_WHAT NEEDS TO BE DONE_
Would you filter the listing below so that only lines with the word "This" remain?

_DATA TO PROCESS_
-- Opening Marker --

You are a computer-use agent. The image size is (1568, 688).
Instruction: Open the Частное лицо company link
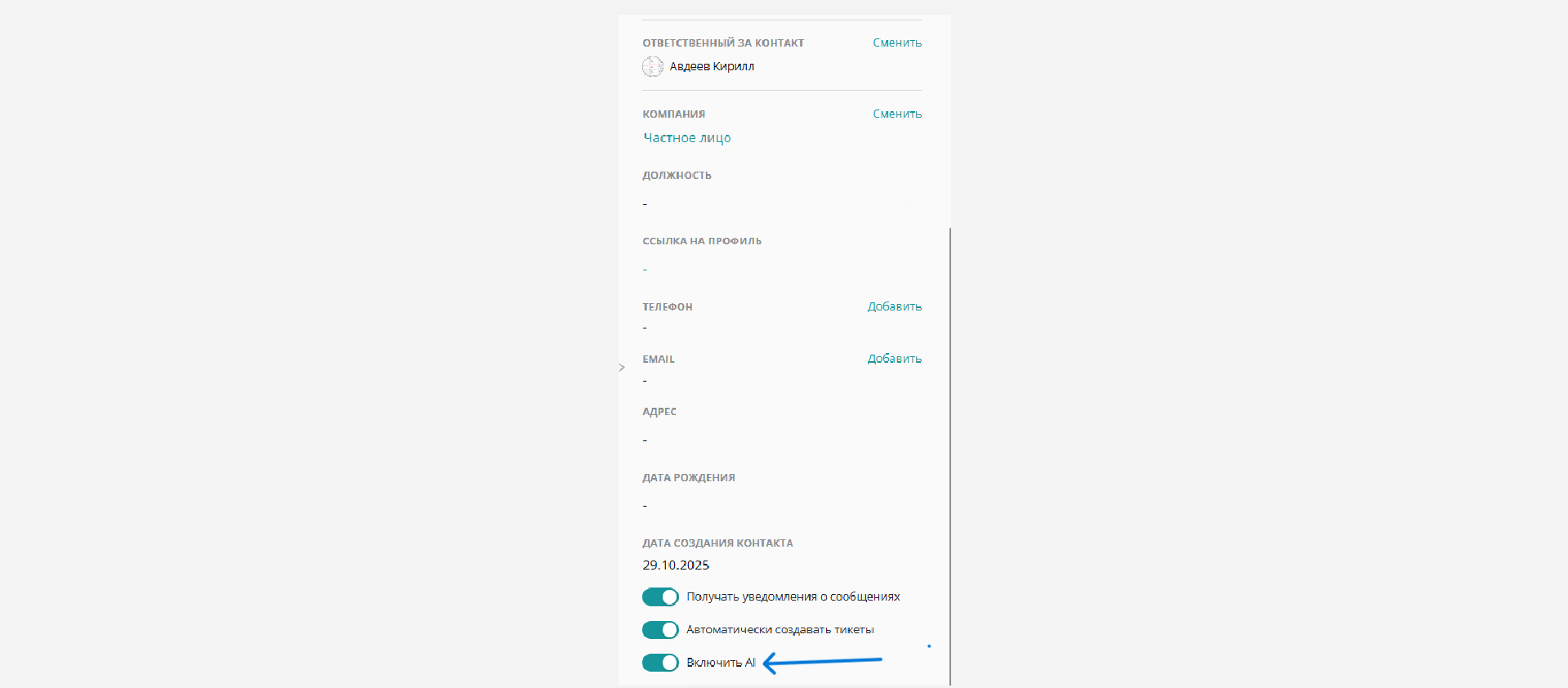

-- Closing Marker --
-- Opening Marker --

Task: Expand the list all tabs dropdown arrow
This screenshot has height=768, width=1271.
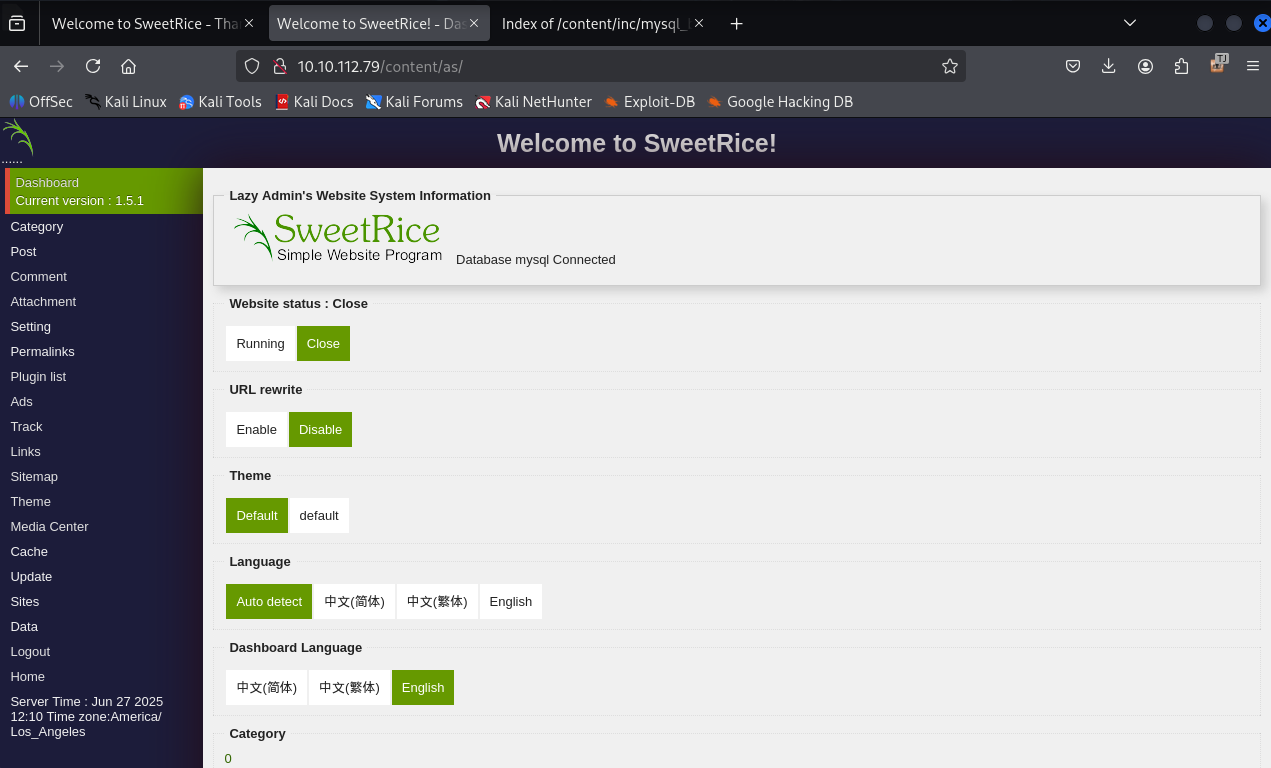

-- Closing Marker --
-- Opening Marker --

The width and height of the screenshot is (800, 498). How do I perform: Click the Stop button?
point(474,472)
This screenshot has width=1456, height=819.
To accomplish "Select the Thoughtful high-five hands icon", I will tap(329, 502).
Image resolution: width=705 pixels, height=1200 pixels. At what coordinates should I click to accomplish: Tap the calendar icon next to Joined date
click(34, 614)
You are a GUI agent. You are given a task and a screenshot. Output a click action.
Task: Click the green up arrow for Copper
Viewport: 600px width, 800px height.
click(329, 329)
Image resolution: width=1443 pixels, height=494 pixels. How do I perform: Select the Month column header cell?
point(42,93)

-- Closing Marker --

_TASK ANSWER_
This screenshot has height=768, width=1271.
This screenshot has width=1456, height=819.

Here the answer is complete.